Nie chodzi o to, aby przesądzać o jego niewinności. Ale gdyby na podstawie tego, że ktoś kogoś zna i z rozmawiał z nim przez telefon można komuś zarzucać korupcję, to trzeba by wszystkim.
Prawo moralne futbolu
Przyjmując dobrodusznie, że w przypadku selekcjonera narodowego chodzi o nieskazitelne walory moralne osoby, to w całym tym szarpaniu za nogawki brakuje mi konsekwencji. Jak wiemy Michniewicz był już selekcjonerem narodowym tyle, że młodzieżówki.
A praca z młodzieżą stawia wyśrubowane wymagania. Człowiek niewłaściwy nie może być dobrym przykładem dla młodych, wpajać im właściwych wzorców pedagogicznych itp. Lecz nie pamiętam, aby kogoś to wtedy bolało. Ani liczenia telefonów do Fryzjera.
Skąd więc ta zadyma teraz? Prezes Kulesza powiedział, że w owym czasie Boniek sprawdzał kwalifikacje etyczne trenera od młodzieży, nie znalazł nic gorszącego, więc on tego robić nie musi. Prokuratura postawiła zarzuty kilkuset osobom, lecz Michniewicza wśród nich nie było.
A zatem jak to jest z tą moralnością w piłce nożnej? Gdzie leży twarda granica między tym, co dobre a tym co złe? Okazuje się, że takiej granicy nie ma, bo twardziele to miękiszony. Uzmysłowił mi to pewien tekst na portalu internetowym, pisany w tonacji ostry cień mgły.

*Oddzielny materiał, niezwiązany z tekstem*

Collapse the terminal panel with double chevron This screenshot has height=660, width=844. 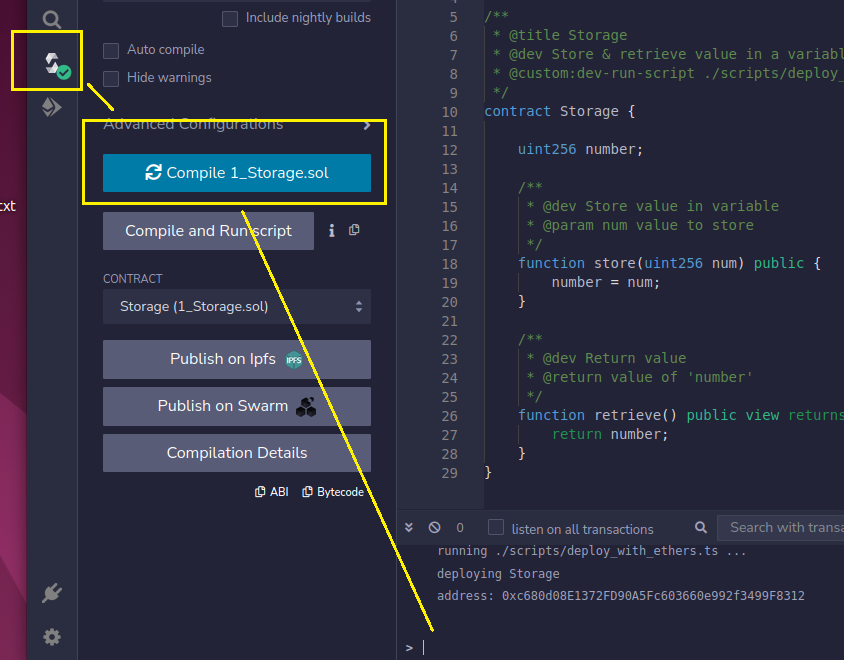point(409,527)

Autor nie krył niechęci do nominacji selekcjonera, czego dowodziła treść, ale nie to było warte czytania. Najciekawsza była wykładnia moralna futbolu jaką na koniec wyłożył. Zaczął od tego, że nie uznaje argumentów o braku zarzutów czy wyroku sądowego, no bo nie.

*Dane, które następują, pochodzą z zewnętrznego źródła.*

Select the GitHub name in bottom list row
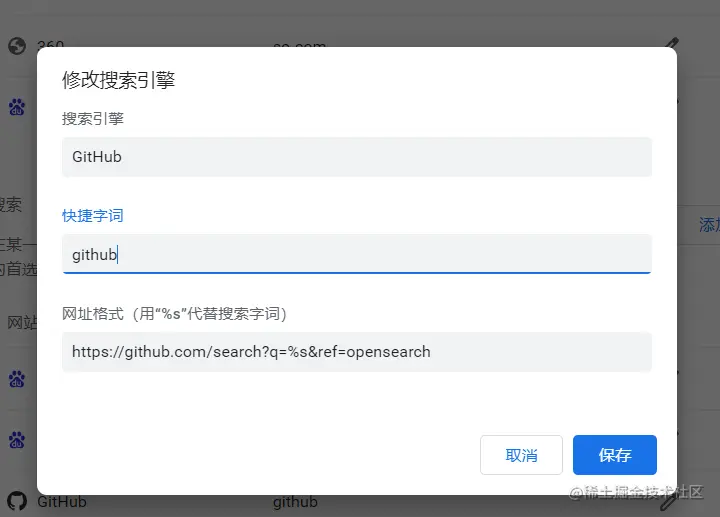The height and width of the screenshot is (517, 720). (x=61, y=501)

Następnie pryncypialnie i brawurowo zmasakrował wizerunek Michniewicza, nie dając mu najmniejszych szans na resocjalizację z wyjątkiem jednego warunku: jeśli wprowadzi Polaków na mundial w Katarze i wygra mistrzostwa. Wtedy będzie dobry, a nie zły.
W podobnym duchu wypowiedział się także prezes Kulesza, mocno przyciskany do muru. Oświadczył ugodowo, że trzeba poczekać na wyniki pracy, dopiero potem oceniać selekcjonera. Obie sugestie są oczywiście bez związku z moralnością.
Od dawna wiadomo, że futbol rządzi się swoimi prawami, w tym także oryginalnym prawem moralnym, co wyszło przy najnowszej nominacji i ma charakter osobliwości, która wyróżnia tę dyscyplinę wśród pozostałych. Kupują to kibice i niektórzy dziennikarze też.
Dociekliwość to zaleta dziennikarza. Dochodzenie do prawdy oraz publiczne ujawnianie faktów to zawodowy obowiązek. Tyle, że twarde fakty i oczywiste dowody muszą być. Nie wystarczą domysły i przeczucia. Bo takie dziennikarstwo to tylko plotkarstwo.